Не успел Бенаси договорить, как молодая, хорошо одетая женщина, в изящном чепце, белых чулках, шелковом переднике, розовом платье, в наряде, чуточку напоминавшем о том, что она раньше служила горничной, открыла калитку, ведущую из сада, и проворно, насколько позволяло ее положение, направилась к гостям; но доктор и офицер пошли ей навстречу. Г-жа Виньо и в самом деле была миловидной толстушкой, она загорела, однако кожа ее от природы, вероятно, была белоснежной. На лбу у нее виднелись морщинки – следы былой нищеты, но приветливое лицо дышало довольством.

– Господин Бенаси, – ласково промолвила она, видя, что доктор остановился, – окажите мне честь, отдохните у нас.

– Охотно, – ответил он. – Проходите, капитан.

– Наверно, вам жарко, не угодно ли молока или вина? Муж позаботился запасти вина к моим родам. Отведайте, господин Бенаси, и скажите, годится ли оно.

– Ваш муж – достойнейший человек.

– Да, сударь, – спокойно ответила она, оборачиваясь, – мне выпала счастливая доля.

– Мы ничего не хотим, госпожа Виньо, я зашел посмотреть, не стало ли вам худо.

– Нет, нет, – сказала она. – Видите, я разрыхляла грядки в саду, чтобы не сидеть сложа руки.

В эту минуту пришли обе матери – поздороваться с Бенаси, а кучер так и остался стоять посреди двора, откуда ему хорошо был виден доктор.

– Посмотрим, дайте-ка руку, – сказал Бенаси г-же Виньо.

Он замолчал и, углубившись в себя, стал внимательно и сосредоточенно считать пульс. А женщины тем временем рассматривали офицера с тем простодушным любопытством, которое, не стесняясь, выказывают сельские жители.

– Все идет хорошо, – весело объявил доктор.

– Да скоро ли она родит? – спросили обе матери.

– На этой неделе непременно. – И, помолчав, добавил: – А что, Виньо в разъездах?

– Да, сударь, – ответила молодая женщина, – муженек мой торопится устроить все дела, чтобы быть дома во время родов.

– Ну, что ж, друзья мои, процветайте, богатейте, деток наживайте.

Офицера изумила чистота, царившая в полуразвалившемся доме. Бенаси, заметив его удивление, сказал:

– Так вести хозяйство умеет лишь одна госпожа Виньо! Хотелось бы мне, чтобы кое-кто из соседок поучился у нее.
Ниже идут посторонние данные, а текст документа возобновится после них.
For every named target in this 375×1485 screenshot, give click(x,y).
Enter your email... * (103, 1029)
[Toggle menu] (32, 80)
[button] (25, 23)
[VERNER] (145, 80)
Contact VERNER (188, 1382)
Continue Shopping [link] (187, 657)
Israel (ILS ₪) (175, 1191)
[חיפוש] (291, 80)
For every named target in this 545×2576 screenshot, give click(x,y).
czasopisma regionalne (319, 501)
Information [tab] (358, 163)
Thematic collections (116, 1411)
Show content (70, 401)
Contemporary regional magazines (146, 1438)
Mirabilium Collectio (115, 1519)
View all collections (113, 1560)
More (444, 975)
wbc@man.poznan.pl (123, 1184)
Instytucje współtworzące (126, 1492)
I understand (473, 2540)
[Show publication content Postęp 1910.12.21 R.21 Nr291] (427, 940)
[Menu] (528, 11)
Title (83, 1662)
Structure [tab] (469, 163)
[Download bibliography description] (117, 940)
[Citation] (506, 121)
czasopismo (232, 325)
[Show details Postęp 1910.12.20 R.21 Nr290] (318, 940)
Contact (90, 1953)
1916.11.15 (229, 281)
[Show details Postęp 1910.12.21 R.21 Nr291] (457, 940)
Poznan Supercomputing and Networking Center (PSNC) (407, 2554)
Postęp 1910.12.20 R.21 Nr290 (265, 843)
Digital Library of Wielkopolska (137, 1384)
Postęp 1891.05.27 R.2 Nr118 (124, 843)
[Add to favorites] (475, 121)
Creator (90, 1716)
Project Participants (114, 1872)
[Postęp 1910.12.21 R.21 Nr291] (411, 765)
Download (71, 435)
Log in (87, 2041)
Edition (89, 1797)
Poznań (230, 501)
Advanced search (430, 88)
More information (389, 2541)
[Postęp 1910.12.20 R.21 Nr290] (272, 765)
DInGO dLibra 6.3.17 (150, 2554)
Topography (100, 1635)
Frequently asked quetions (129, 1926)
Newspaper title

Молодая женщина вспыхнула и потупилась; а обе старухи просияли от похвал доктора. Все трое проводили его до того места, где были привязаны лошади.

– Ну вот, – обратился Бенаси к старушкам, – теперь вы вполне счастливы. Ведь вам хотелось стать бабушками.

– Ах, и не говорите! – вмешалась молодая женщина. – Терпенья моего нет! Обе мамаши хотят внука, а муж ждет дочурку. Трудновато будет всем угодить.

– Ну, а вы-то сами кого хотите? – спросил, смеясь, Бенаси.

– Я-то, сударь, просто хочу ребенка.

– Видите, в ней уже проснулась мать, – сказал доктор офицеру, взяв лошадь под уздцы.

– Прощайте, господин Бенаси, – сказала молодая женщина, – муж будет жалеть, что вы его не застали.

– А он не забыл отправить тысячу черепиц в Гранж-о-Бель?

– Понятно, отправил. Да ведь вы знаете – он махнет рукой на заказы всего кантона, лишь бы вам услужить. Только очень ему не по душе с вас брать деньги, ну а я говорю, что ваши деньги приносят счастье, и это правда.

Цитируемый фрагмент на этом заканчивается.